7. Potential Clinical Algorithms for DNA Methylation Testing
Selected genes in cervical cancer almost always have high or very high levels of methylation, while CIN3 characteristically have somewhat lower DNA methylation. In contrast women with NILM/CIN1 generally have low levels of methylation. These differences in DNA methylation can be used as targets for effective triage to find risky lesions among hrHPV infected women and women with minor cytological abnormalities (
Figure 1 and
Figure 2). As regards use of methylation assays for followup, a small proportion of CIN2 have levels of DNA methylation similar to cancer and CIN3 but most CIN2 have lower levels, comparable to CIN1; a pattern that may be expected from a lesion that seldom progresses to cervical cancer [
26]. In fact, many researchers have questioned whether CIN2 is a distinct lesion entity, as opposed to having an origin as a misclassification of CIN1 or CIN3. Despite these ambiguities in CIN2 it appears that DNA methylation can be used to indicate which CIN2 will progress to CIN3 and cancer versus lesions that will regress or remain indolent [
27]. DNA methylation testing and followup in young women of childbearing age with CIN2 can help to preserve fertility and allow for easier and safer pregnancies.

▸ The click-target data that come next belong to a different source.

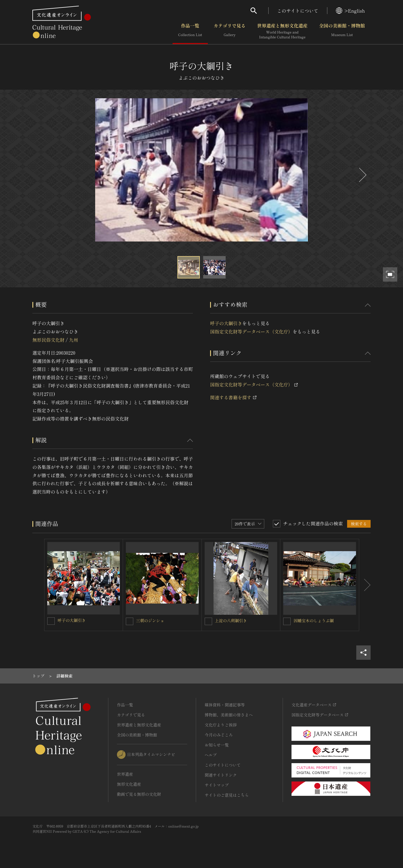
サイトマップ (217, 785)
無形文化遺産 (129, 784)
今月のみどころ (219, 735)
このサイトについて (298, 10)
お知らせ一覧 (217, 745)
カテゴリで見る (229, 31)
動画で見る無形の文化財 (139, 794)
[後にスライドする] (362, 175)
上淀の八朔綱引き (231, 620)
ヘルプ (211, 755)
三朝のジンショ (150, 620)
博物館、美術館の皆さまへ (229, 715)
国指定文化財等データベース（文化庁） (251, 331)
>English (350, 10)
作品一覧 (190, 31)
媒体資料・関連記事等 (225, 705)
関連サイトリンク (221, 775)
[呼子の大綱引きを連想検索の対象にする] (51, 621)
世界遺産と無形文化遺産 (282, 31)
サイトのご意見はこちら (227, 795)
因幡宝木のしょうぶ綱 (313, 620)
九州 (73, 340)
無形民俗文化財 (48, 340)
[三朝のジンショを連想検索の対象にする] (129, 621)
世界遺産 (125, 774)
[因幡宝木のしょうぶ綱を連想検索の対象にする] (287, 621)
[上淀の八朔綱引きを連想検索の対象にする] (208, 621)
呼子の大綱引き (226, 323)
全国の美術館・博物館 (342, 31)
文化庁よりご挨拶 (221, 724)
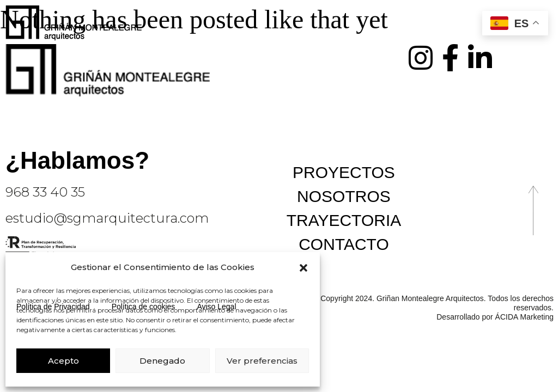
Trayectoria (344, 220)
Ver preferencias (262, 360)
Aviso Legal (216, 307)
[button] (303, 268)
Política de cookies (143, 307)
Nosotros (344, 196)
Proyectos (344, 172)
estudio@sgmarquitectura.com (107, 218)
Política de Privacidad (53, 307)
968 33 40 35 (45, 192)
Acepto (63, 360)
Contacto (344, 244)
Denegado (162, 360)
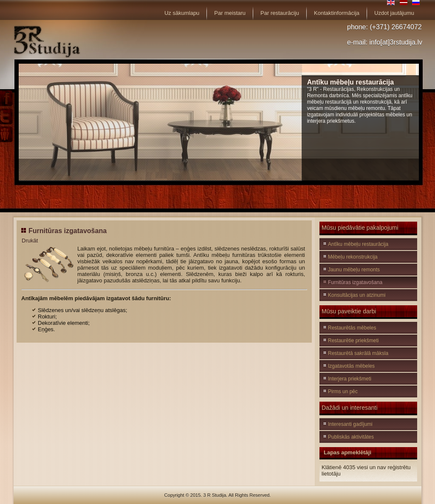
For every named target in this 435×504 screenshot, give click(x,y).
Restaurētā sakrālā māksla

The methylation assay can be run on exfoliated cervical specimens collected by a clinician or self-collected at home, and produces diagnostically useful results regardless of availability of concurrent cytology [
28]. For routine use of the DNA methylation assay we envisage a screening approach that tests for the cocktail of 13 hrHPV types (or uses screening cytology) and then reflex tests for methylation levels of HPVs and
EPB41L3 on hrHPV or cytology positive women. Such a fully integrated molecular screening-triage method would provide the benefit of rapid and more accurate results that can quickly separate women into three management groups: a) negative for all biomarkers, who would go back to routine screening; b) hrHPV (or cytology ASCUS/LSIL) positive and methylation negative, who would have repeat testing, and c) methylation positive regardless of hrHPV (or cytology) status, who would be referred to colposcopy (
Figure 3). In situations where cytology screening is also in use the women with high grade squamous intraepithelial lesions (HSIL) or any other diagnosis indicative or suggestive of precancer or cancer would proceed immediately to colposcopy.
8. Future Directions
Cytology has been slowly giving way to hrHPV DNA screening, with repeat cytology increasingly taking a stronger role as a triage test for hrHPV screen-positive women. HPV16/18 genotyping was incorporated into triage more recently and has provided some benefits, while also sending more women without disease to colpsocopy. Concurrently, prophylactic vaccination is ongoing in developed countries, which is leading to a reduction in the prevalence of certain hrHPV types, especially HPV16 and HPV18, as well as a reduction in the prevalence of precancer and invasive cancer. A consequence of these effects is that other hrHPV types are becoming relatively more important as etiological agents of the remaining cancers. These changes are expected to reduce the value of HPV16/18 genotyping and repeat cytology over time, in other words these triage tests are expected to become less specific. It has long been recognized that a major limitation of HPV testing is mediocre specificity, thus there is a growing need for novel approaches to screening and triage. DNA methylation testing is an important new approach that can provide both enhanced sensitivity and specificity for CIN2/3 and cancer and is a test ready to take on roles in both the triage of screen positive women as well as followup of women with CIN2.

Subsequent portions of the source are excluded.